— start Page text —

The International Documentary Filmfestival Amsterdam is now firmly established in Documentary Europe as the Big Event of the year. The 10th IDFA was held last December, and I've been going to it ever since it began in 1988. It was small then, relaxed and informal. Now it is huge. But, miraculously, it's still relaxed and informal. And that, with a thousand or so international guests, is no mean accomplishment.
One of the many established features of the festival is a daily gathering at 6 p.m., charmingly called "Guests Meet Guests." One afternoon I found myself having an animated discussion with three other guests about a film we'd just seen, called Kora kull Black Ashes by Shukhrat Makhmudov (Russia, 1996, 14 min.). It had been made in the desert of far-off Uzbekistan and was about the systematic slaughter of three-day-old lambs, for their wool. We each had very different feelings about the film but were united in agreeing that its strength lay in its brevity. The director had put across a powerful message in a mere quarter hour. And we all agreed that this made a very welcome change after the heavy diet of many excellent—but overlength—documentaries that we had been fed for several days.
Talking with these three was a memorable experience because we were a quartet from such different lands: Beijing in China, Angola in southwestern Africa, Bhutan on the borders of Tibet, and me, from London, England. Yet we had this one thing firmly in common—a love of documentary. I realized that afternoon just how truly international the Amsterdam Festival has become.
Amsterdam is a lovely city to visit at any time. An added treat is being able to indulge in an orgy of documentary... viewing every day for a week, being able to choose from a plethora of films from all over the world, screened in eight cinemas from mid-morning until way past midnight... and not only that: all the films are repeated on subsequent days, most of them shown three times. Word gets about.
That's how I came to see Heddy Honnigmann's The Underground Orchestra (The Netherlands/France, 1997, 105 min.). This was one of the many films that had their world premiere at the festival. Although at times it feels too long (like so many of the films shown), it tells a really moving story about a Venezuelan harpist, a violinist from Sarajevo, an Argentinean pianist, a singer from Mali and a Rumanian zither player, among others-all living in Paris as political refugees and scratching a living by performing in the Metro, in the streets and occasionally in concert halls. The film was enthusiastically received and seemed a strong contender for a prize, perhaps the Audience Award.

— end Page text —
— start Material shown —

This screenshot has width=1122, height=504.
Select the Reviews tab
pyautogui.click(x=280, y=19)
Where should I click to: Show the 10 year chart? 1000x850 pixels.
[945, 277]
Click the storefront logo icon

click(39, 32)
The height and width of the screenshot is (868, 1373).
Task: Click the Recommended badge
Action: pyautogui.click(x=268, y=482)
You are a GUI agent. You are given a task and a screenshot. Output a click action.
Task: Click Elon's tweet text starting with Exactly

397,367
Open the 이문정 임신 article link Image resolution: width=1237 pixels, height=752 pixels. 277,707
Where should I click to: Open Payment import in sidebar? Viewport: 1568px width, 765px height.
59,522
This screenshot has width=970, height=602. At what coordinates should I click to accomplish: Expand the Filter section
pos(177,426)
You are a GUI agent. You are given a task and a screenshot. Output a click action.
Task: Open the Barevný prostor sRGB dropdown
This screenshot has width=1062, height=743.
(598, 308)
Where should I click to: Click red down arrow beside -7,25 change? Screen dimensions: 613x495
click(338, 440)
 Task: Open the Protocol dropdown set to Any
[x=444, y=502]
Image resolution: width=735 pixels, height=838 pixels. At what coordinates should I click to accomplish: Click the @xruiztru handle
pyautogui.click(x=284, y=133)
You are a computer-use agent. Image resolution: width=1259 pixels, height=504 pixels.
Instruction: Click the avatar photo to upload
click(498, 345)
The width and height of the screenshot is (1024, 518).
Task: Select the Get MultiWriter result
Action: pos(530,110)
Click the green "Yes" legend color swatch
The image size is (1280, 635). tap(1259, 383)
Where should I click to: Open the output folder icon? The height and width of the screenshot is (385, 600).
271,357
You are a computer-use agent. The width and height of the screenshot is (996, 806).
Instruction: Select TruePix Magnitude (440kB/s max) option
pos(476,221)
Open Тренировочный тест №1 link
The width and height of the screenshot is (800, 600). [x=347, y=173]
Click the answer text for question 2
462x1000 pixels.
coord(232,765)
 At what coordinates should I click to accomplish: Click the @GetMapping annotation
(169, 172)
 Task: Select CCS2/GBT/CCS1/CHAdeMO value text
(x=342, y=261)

— end Material shown —

Repeat the IDFA article from "Talking with these" to "Word gets about.", swapping "quartet" for "foursome".

Talking with these three was a memorable experience because we were a foursome from such different lands: Beijing in China, Angola in southwestern Africa, Bhutan on the borders of Tibet, and me, from London, England. Yet we had this one thing firmly in common—a love of documentary. I realized that afternoon just how truly international the Amsterdam Festival has become.
Amsterdam is a lovely city to visit at any time. An added treat is being able to indulge in an orgy of documentary... viewing every day for a week, being able to choose from a plethora of films from all over the world, screened in eight cinemas from mid-morning until way past midnight... and not only that: all the films are repeated on subsequent days, most of them shown three times. Word gets about.